Wo eine Auseinandersetzung um Haltung stärker in die Ausbildung von sozialarbeiterischen Fachkräften einfließt, muss die Frage nach der Handlung bei Diskriminierung nicht den jeweiligen persönlichen (Lebens‑)Erfahrungen einer Fachkraft überlassen werden. Es gilt dabei vor allem auch nach den Bedingungen zu fragen, die ein „Sich-Zeigen“ mit demokratischen Haltungen überhaupt erst ermöglichen. Mit einer Setzung dieser Themen im Studium sowie in der Erzieher_innen-Ausbildung, ebenso wie durch eindeutige Handlungsleitlinien eines Trägers in der Sozialen Arbeit, das zeigt die Praxisforschung deutlich, lassen sich dann auch die Fragen nach der „Grenze“ des Sagbaren, der Notwendigkeit einer Intervention und damit auch der Haltung, möglicherweise leichter klären.
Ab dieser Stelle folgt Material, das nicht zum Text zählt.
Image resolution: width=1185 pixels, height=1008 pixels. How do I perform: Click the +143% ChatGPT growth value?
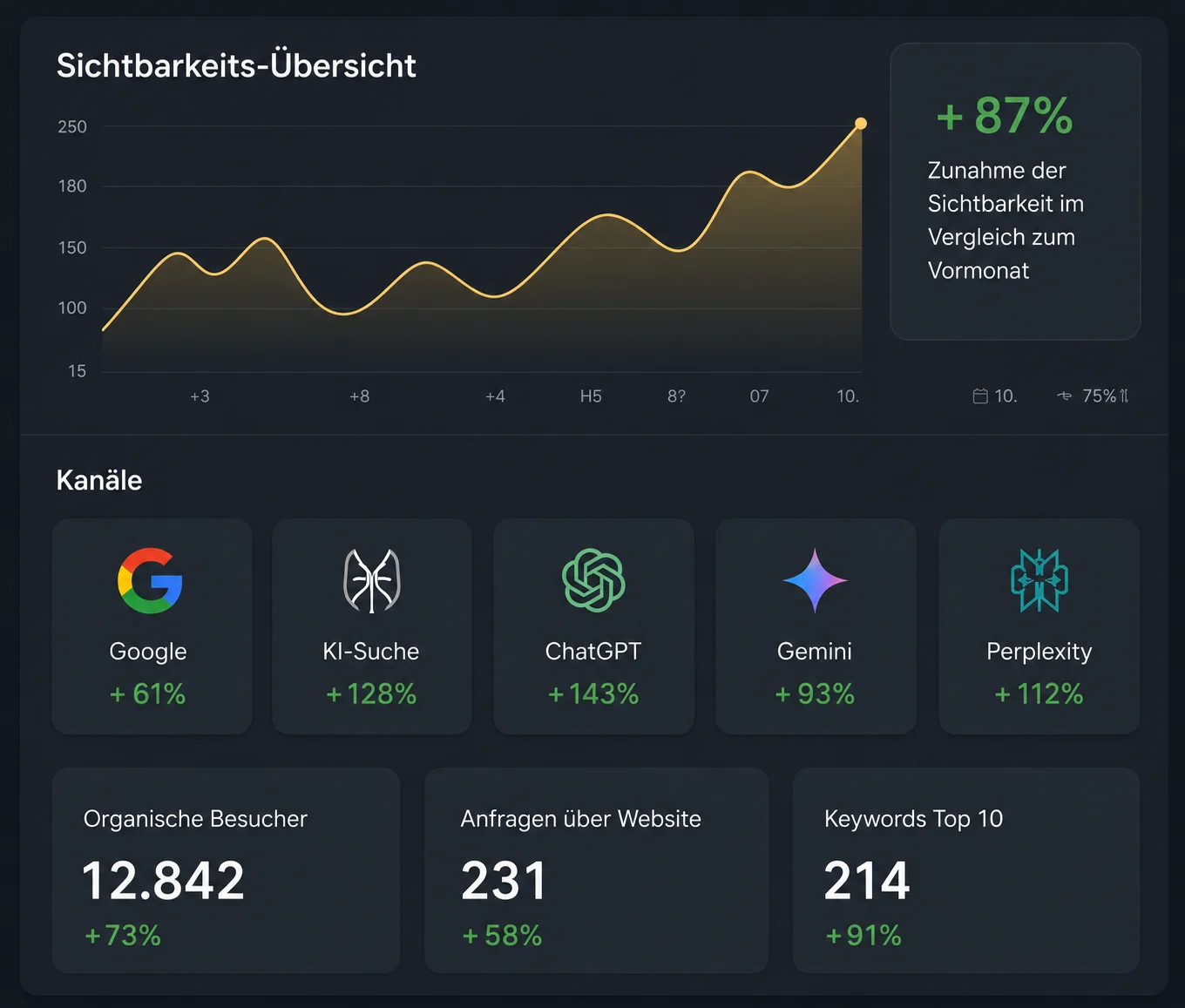(593, 694)
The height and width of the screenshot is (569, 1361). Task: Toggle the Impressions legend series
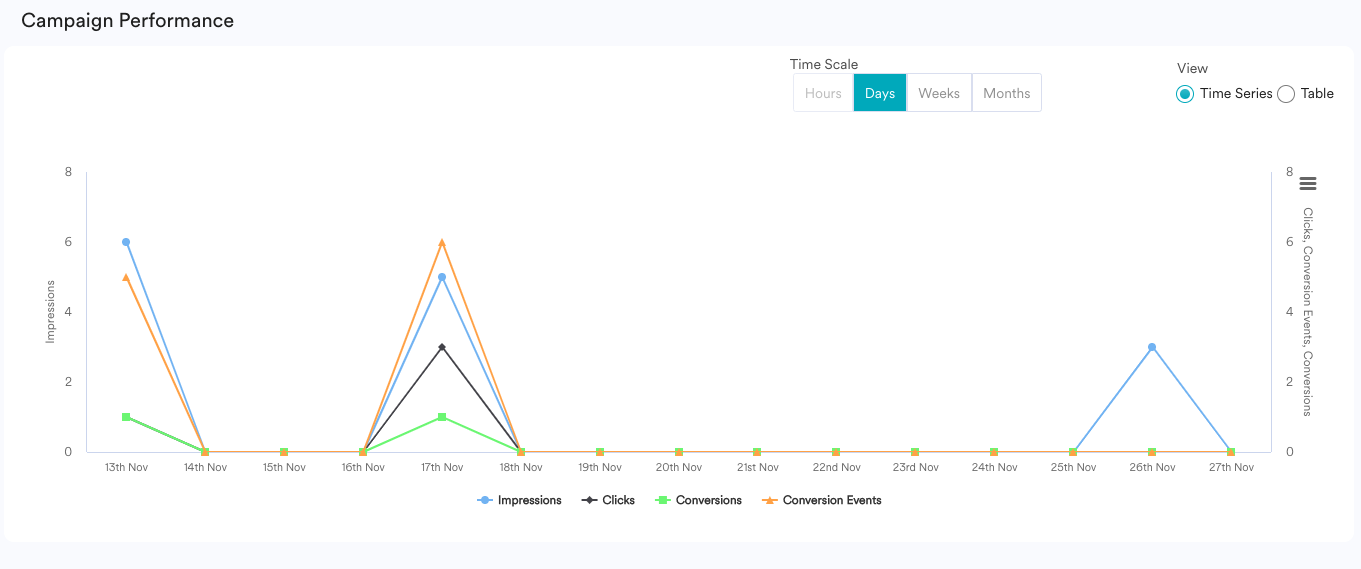coord(520,500)
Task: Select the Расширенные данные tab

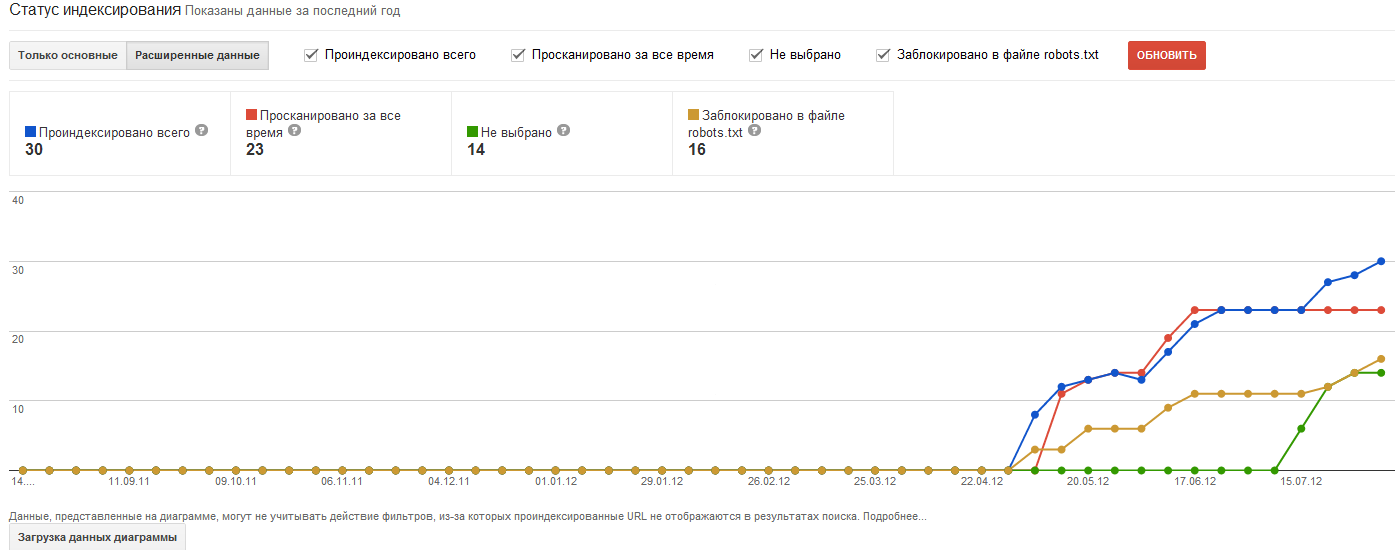Action: click(x=197, y=56)
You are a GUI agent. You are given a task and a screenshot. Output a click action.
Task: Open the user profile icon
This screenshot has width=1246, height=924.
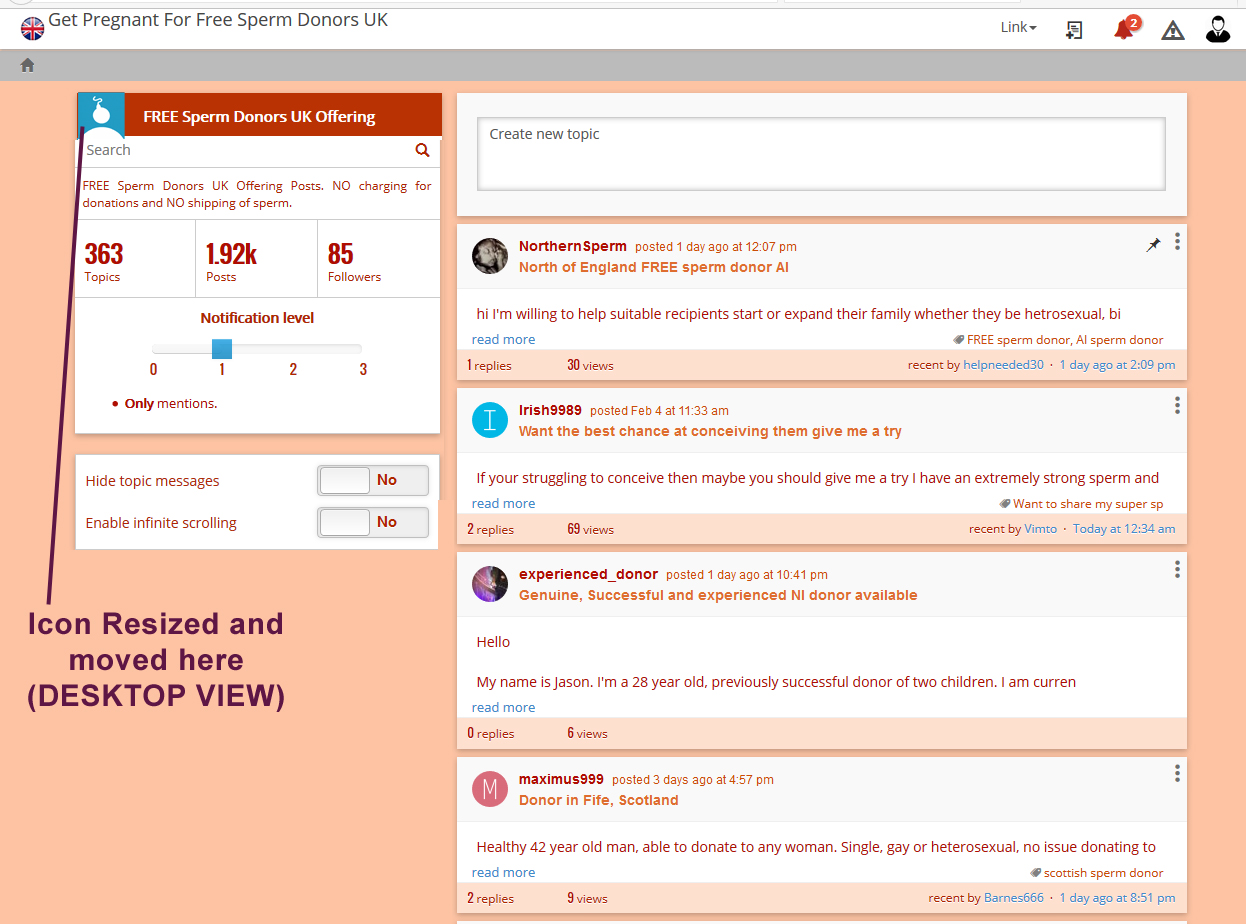[x=1218, y=29]
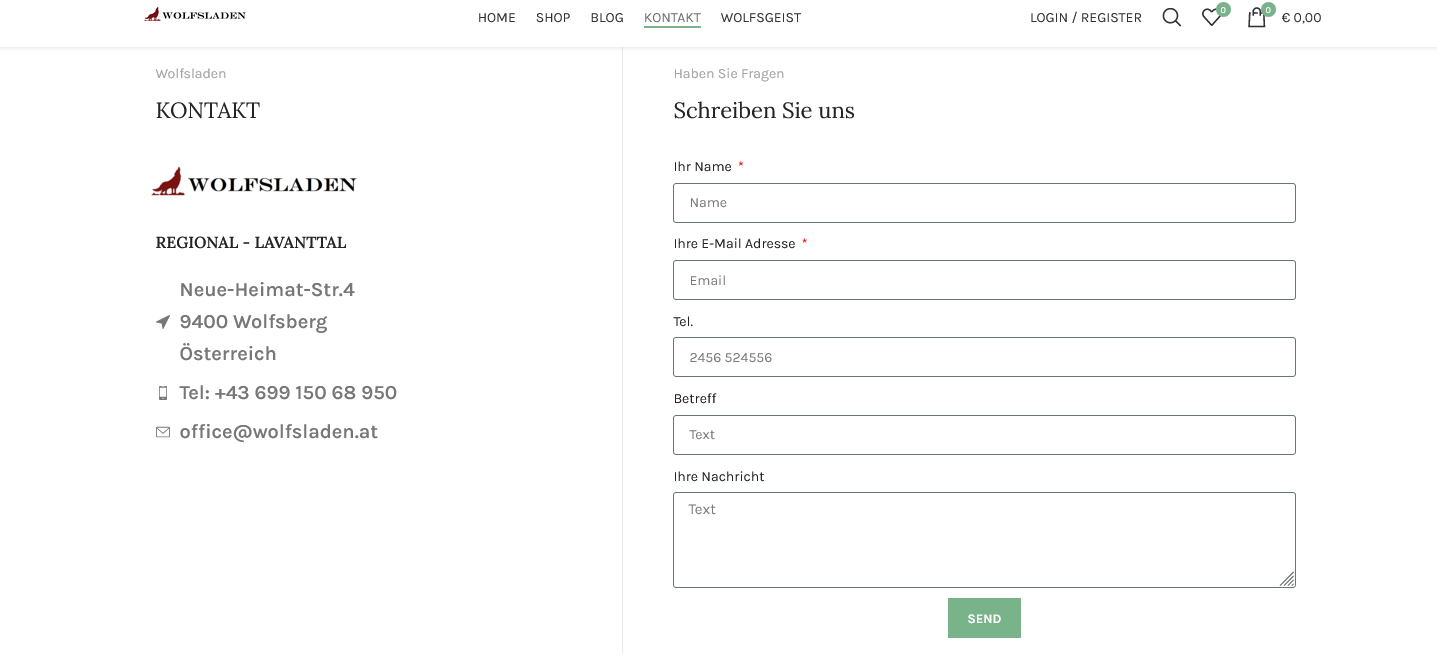
Task: Open the shopping bag cart icon
Action: tap(1256, 17)
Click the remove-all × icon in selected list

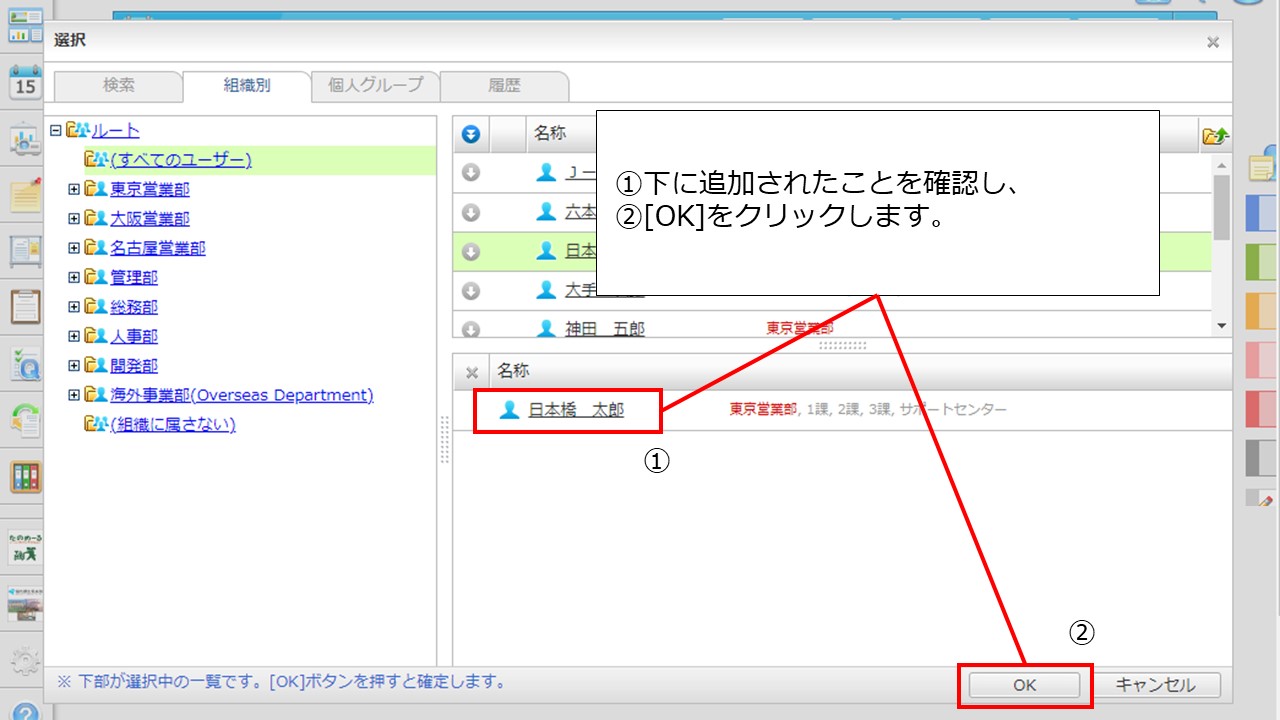tap(472, 372)
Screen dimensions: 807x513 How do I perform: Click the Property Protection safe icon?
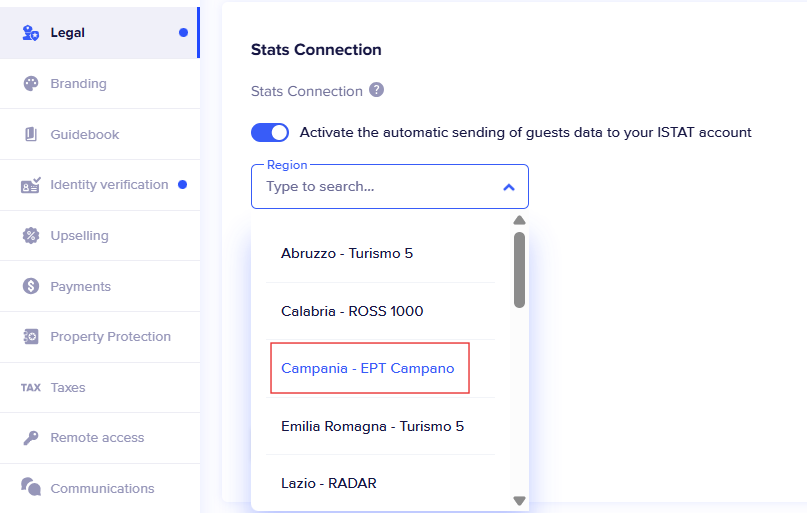[31, 337]
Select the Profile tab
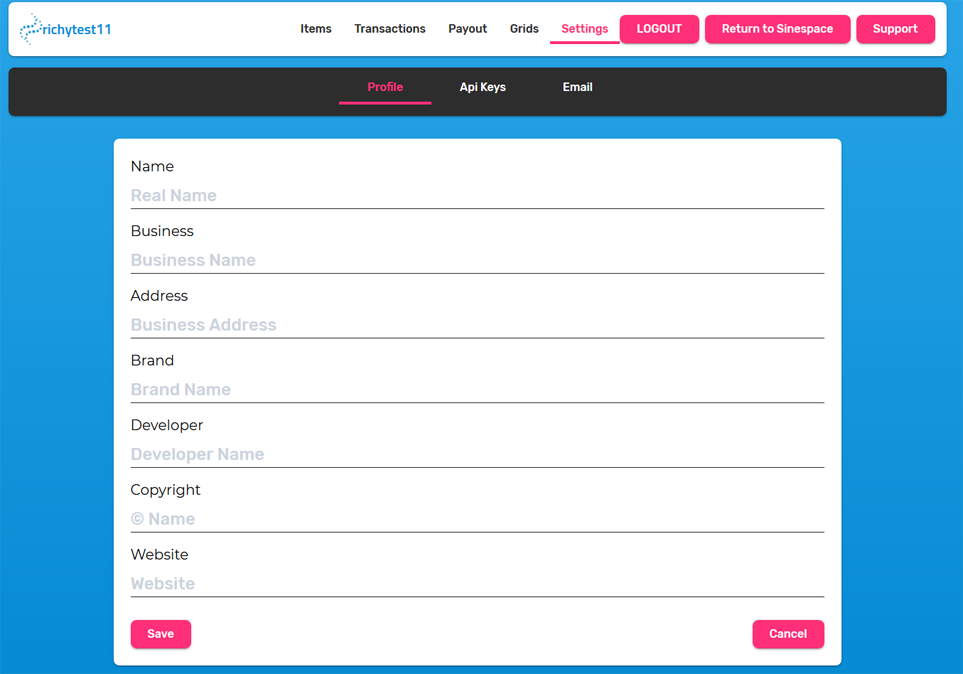963x674 pixels. [x=385, y=87]
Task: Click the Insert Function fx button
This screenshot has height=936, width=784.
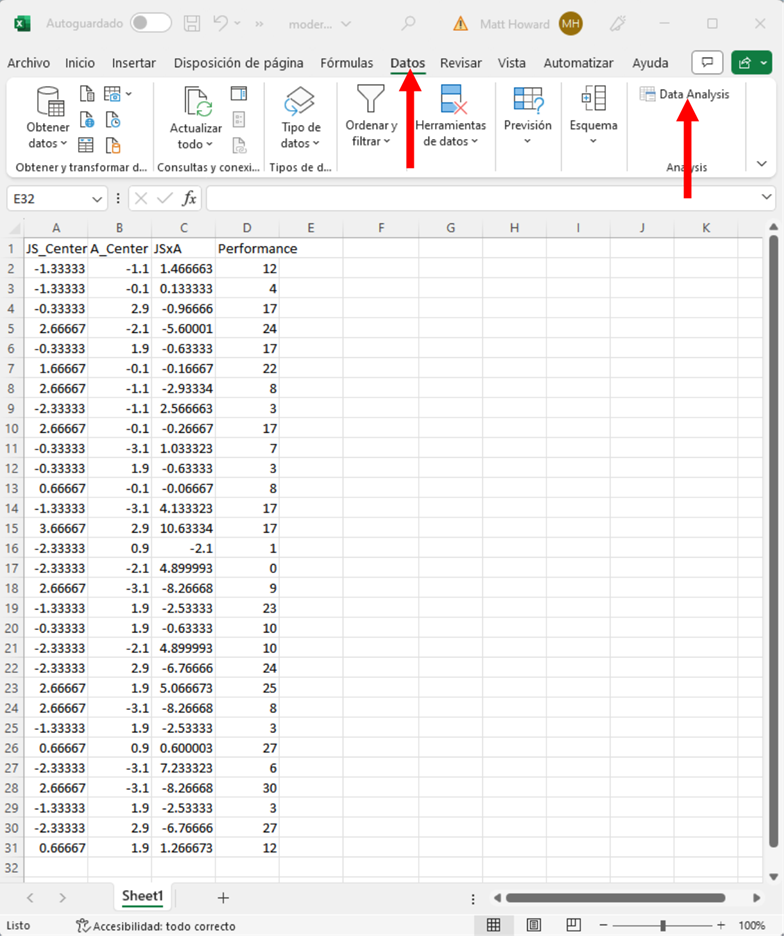Action: (x=189, y=198)
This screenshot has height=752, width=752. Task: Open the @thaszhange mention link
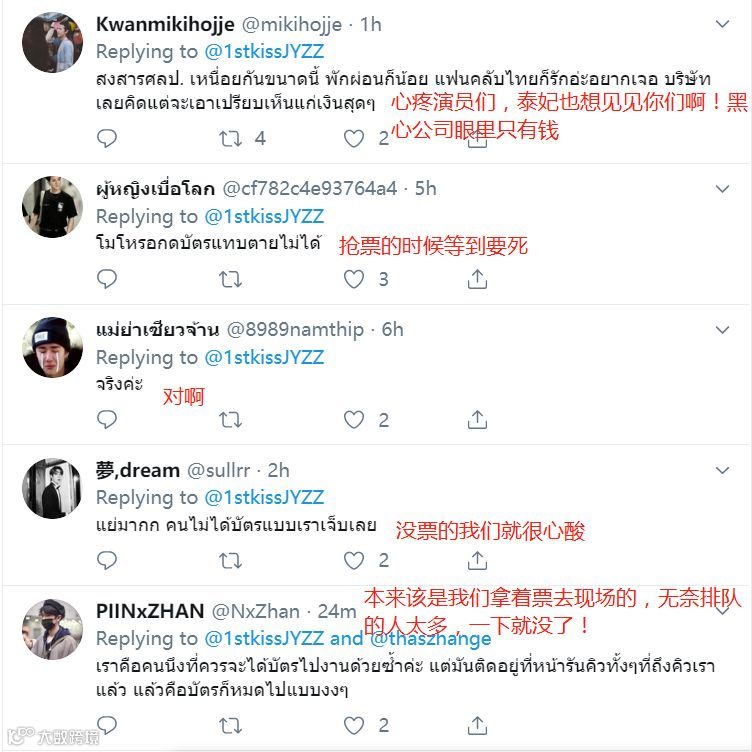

Es sind Arbeitsbedingungen, es sind Vorbilder, es sind Kolleg_innen sowie institutionelle Kontexte – sozialarbeiterische, haltungsbezogene Fähigkeiten beschränken sich nicht auf Persönlichkeitsmerkmale oder eigene biografische Erfahrungen. Das Wissen um Diskriminierung sowie zugehörige Handlungskompetenzen – also eine Haltung zu diesen Themen – muss heute zur professionellen Ausbildung von Sozialarbeitenden gehören.